Hopefully this will work. I wouldn't be to worried about temp fluctuations after long periods of high loads. I worry about rapid rises of temps in short periods of time. I have two Q6600's overclocked to 3Gb runing Seti 24/7 and while they may run "hot" to certain peoples standards, thet've been doing it for 2 years straight.

Time will tell.
 

Turbonium

Platinum Member
Mar 15, 2003
2,157
82
91
I just realized that today, the temperature inside my apartment has been a good 1.5-2 degrees cooler than the last few days. Subtle, but it could mean all the difference.

I'm going to try testing it again once it gets a bit warmer.

In any case, I'm going to get some exhaust fans for these cases (see thread).
 

Turbonium

Platinum Member
Mar 15, 2003
2,157
82
91
I'm going to request this thread be moved to the Cases & Cooling forum. It seems more appropriate.
 

biodoc

Diamond Member
Dec 29, 2005
6,338
2,243
136
Ok, I opened up the system, and the HSF looks seated perfectly fine, and has almost no dust buildup either (I used compressed air on it anyway to clean it up). Fan seems to be spinning fine as well, based on how easily and noiselessly it spins when applying compressed air.

I see no point in removing the HSF and reapplying it, given I'd have to use up more thermal paste.

Diode problem perhaps? I really need your help on this.

Here is a pic of the "overheating" internals:

The HSF "push-pin" on the lower left is clearly not seated properly. Compare it to the one on the lower right.

Your CPU (quad-core) has 4 thermal sensors embedded in the chip. So far we don't have a reading from those sensors. I really would like to see the output from "sudo sensors-detect". Would you please post it here?

This is what your looking for to get a read on those 4 sensors in your CPU: Note the red bold line.

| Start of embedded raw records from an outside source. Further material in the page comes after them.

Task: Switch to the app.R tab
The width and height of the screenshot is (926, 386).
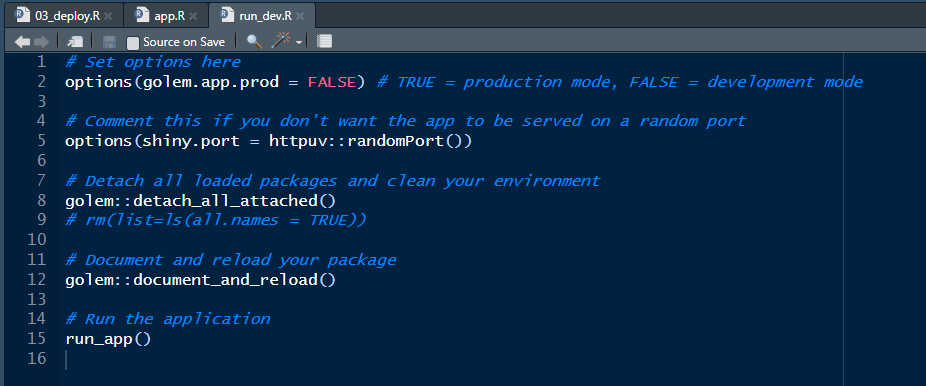Action: coord(166,16)
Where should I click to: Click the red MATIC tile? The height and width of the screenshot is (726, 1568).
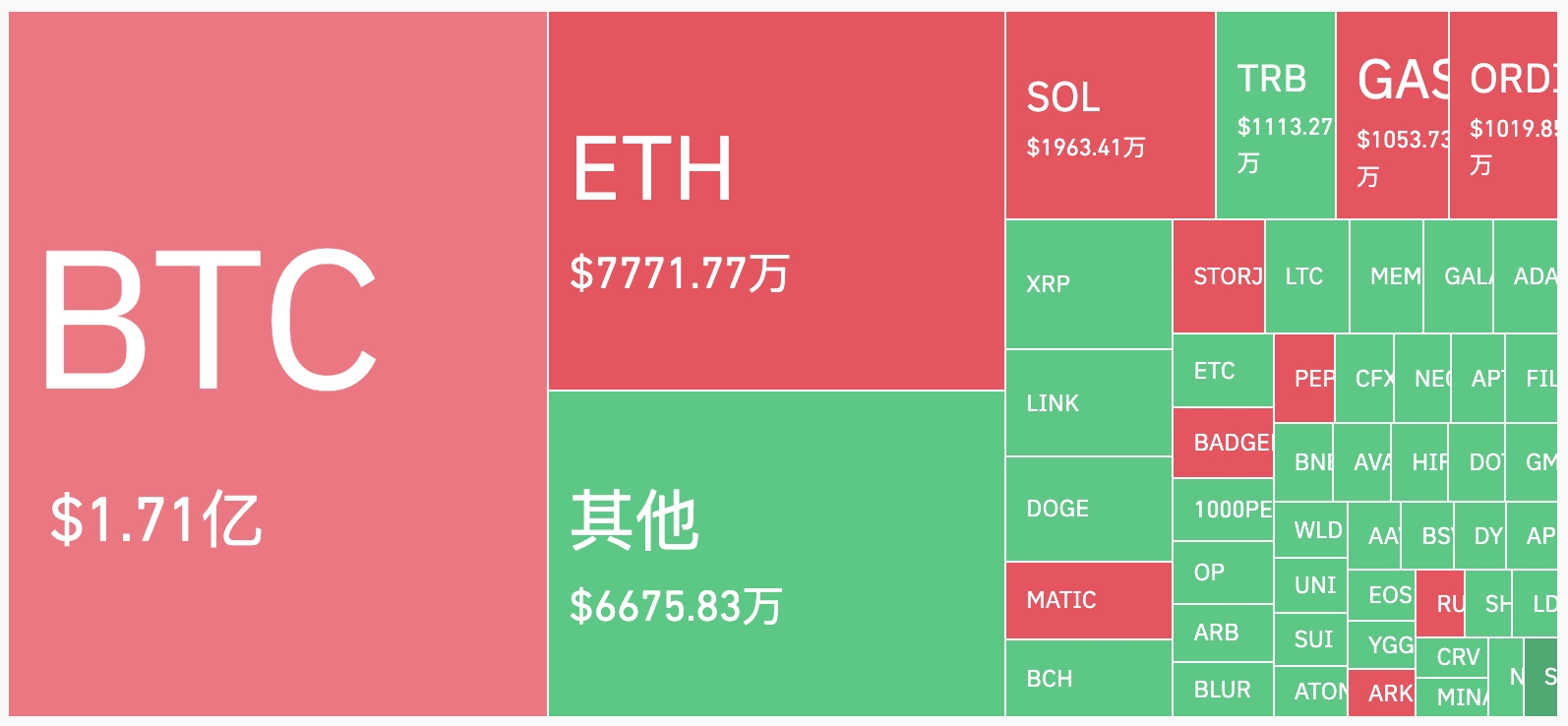(1088, 600)
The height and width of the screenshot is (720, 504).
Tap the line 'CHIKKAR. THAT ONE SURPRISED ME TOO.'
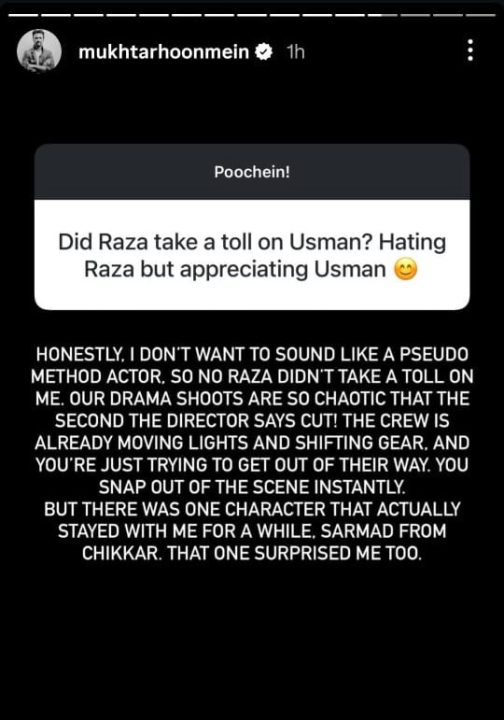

Some south bridges, CPUs or memory controllers contain embedded sensors.
Do you want to scan for them? This is totally safe. (YES/no): yes
Module cpuid loaded successfully.
Silicon Integrated Systems SIS5595... No
VIA VT82C686 Integrated Sensors... No
VIA VT8231 Integrated Sensors... No
AMD K8 thermal sensors... No
AMD Family 10h thermal sensors... No
AMD Family 11h thermal sensors... No
AMD Family 12h and 14h thermal sensors... No
AMD Family 15h thermal sensors... No
AMD Family 15h power sensors... No
Intel digital thermal sensor... Success!
(driver `coretemp')

Intel AMB FB-DIMM thermal sensor... No
VIA C7 thermal sensor... No
VIA Nano thermal sensor... No


thanks, looking forward to seeing the output. :)
 

Turbonium

Platinum Member
Mar 15, 2003
2,157
82
91
The HSF "push-pin" on the lower left is clearly not seated properly. Compare it to the one on the lower right.

Your CPU (quad-core) has 4 thermal sensors embedded in the chip. So far we don't have a reading from those sensors. I really would like to see the output from "sudo sensors-detect". Would you please post it here?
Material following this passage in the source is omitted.